PGs not deep-scrubbed in time

Every now and then, Ceph users or operators stumble across this warning:

# ceph health detail
HEALTH_WARN 1161 pgs not deep-scrubbed in time
[WRN] PG_NOT_DEEP_SCRUBBED: 1161 pgs not deep-scrubbed in time
pg 86.fff not deep-scrubbed since 2024-08-21T02:35:25.733187+0000
...

Although I had increased the deep_scrub_interval from 1 week (default in seconds: osd_deep_scrub_interval = 604800) to a longer interval, let’s say 2 weeks (ceph config set osd osd_deep_scrub_interval 1209600), the cluster still warns that PGs haven’t been deep-scrubbed in time, even if the last deep_scrub_stamp is clearly younger than the configured interval. In the above example, the last deep_scrub_stamp was only 13 days from the time of the warning, so we were wondering why.

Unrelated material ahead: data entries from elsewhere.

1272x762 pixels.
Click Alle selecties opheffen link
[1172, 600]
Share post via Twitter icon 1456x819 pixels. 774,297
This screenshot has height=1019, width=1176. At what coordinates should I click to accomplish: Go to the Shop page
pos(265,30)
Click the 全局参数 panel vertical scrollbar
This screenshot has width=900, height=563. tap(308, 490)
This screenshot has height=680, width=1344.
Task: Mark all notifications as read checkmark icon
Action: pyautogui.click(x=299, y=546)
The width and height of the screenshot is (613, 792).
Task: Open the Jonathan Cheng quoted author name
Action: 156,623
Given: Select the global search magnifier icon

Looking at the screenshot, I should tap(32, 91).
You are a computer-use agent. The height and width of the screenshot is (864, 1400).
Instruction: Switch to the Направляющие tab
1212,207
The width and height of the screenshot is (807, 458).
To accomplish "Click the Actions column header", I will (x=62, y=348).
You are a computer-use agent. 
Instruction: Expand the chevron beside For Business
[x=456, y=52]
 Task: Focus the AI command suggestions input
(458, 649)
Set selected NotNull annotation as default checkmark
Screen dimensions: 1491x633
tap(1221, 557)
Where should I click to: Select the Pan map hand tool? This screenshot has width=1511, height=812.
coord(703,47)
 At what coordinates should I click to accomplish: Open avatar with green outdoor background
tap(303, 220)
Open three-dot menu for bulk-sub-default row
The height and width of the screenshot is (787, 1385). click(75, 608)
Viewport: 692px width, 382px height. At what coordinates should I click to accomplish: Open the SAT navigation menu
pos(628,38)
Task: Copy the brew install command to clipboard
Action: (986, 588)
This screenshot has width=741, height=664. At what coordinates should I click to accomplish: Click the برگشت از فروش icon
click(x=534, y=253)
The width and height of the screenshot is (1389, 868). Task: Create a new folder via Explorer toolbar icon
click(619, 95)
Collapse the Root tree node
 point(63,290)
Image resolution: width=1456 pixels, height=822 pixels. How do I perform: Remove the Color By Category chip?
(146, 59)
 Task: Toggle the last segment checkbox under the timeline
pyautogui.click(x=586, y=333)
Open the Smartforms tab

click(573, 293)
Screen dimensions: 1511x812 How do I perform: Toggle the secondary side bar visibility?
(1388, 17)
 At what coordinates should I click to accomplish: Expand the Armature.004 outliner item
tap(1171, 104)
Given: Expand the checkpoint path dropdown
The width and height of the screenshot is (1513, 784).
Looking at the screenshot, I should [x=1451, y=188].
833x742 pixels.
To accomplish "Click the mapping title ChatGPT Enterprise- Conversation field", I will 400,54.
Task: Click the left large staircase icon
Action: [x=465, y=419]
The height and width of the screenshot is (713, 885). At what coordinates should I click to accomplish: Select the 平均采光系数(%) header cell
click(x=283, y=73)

I checked the config setting:

# ceph config help osd_deep_scrub_interval
osd_deep_scrub_interval - Deep scrub each PG (i.e., verify data checksums) at least this often
 (float, advanced)
 Default: 604800.000000
 Can update at runtime: true
 Services: [osd]

The config setting is applicable to the OSD service and it can be changed at runtime, so I expected it to be enough to clear the warning. Apparently, it was not.

Next, I looked into the code:

pool->opts.get(pool_opts_t::DEEP_SCRUB_INTERVAL, &deep_scrub_interval);
        if (deep_scrub_interval <= 0) {
          deep_scrub_interval = cct->_conf->osd_deep_scrub_interval;
        }

First, it checks whether the pool has an individual deep_scrub_interval set, which was not the case here. Next, it reads the config value from the config database, which we had changed to two weeks. But the warning still persisted, why?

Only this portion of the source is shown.